→ Problem description
Sift the material for lines containing "pixels", and return them.
******************************
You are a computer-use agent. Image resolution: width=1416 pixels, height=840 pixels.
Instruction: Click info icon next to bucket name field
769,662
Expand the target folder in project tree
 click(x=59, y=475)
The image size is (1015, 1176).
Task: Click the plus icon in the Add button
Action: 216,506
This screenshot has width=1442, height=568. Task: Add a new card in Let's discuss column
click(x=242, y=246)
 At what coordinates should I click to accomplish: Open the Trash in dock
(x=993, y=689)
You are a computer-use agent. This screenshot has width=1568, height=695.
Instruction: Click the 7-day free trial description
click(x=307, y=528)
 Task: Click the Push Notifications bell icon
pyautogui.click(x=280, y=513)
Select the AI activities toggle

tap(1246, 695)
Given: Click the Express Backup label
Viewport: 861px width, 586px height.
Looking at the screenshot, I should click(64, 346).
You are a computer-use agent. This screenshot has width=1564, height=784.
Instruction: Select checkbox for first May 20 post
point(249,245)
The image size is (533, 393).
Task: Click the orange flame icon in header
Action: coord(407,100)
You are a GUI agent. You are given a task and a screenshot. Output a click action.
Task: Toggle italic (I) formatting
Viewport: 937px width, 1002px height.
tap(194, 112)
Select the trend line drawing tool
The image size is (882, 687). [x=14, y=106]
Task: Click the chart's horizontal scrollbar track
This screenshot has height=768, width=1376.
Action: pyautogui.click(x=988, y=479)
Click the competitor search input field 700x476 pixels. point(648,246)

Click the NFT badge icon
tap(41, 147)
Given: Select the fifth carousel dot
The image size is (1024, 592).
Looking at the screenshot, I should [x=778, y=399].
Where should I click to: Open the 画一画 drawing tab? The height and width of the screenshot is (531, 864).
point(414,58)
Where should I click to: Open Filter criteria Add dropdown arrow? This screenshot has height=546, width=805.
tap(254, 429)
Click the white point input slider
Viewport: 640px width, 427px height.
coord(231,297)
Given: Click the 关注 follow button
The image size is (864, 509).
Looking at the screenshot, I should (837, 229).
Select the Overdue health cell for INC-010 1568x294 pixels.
******************************
→ Output of the task
You are a computer-use agent. Image resolution: width=1416 pixels, height=840 pixels.
Click the competitor search input field 700x476 pixels. point(648,246)
Select the Overdue health cell for INC-010 1568x294 pixels.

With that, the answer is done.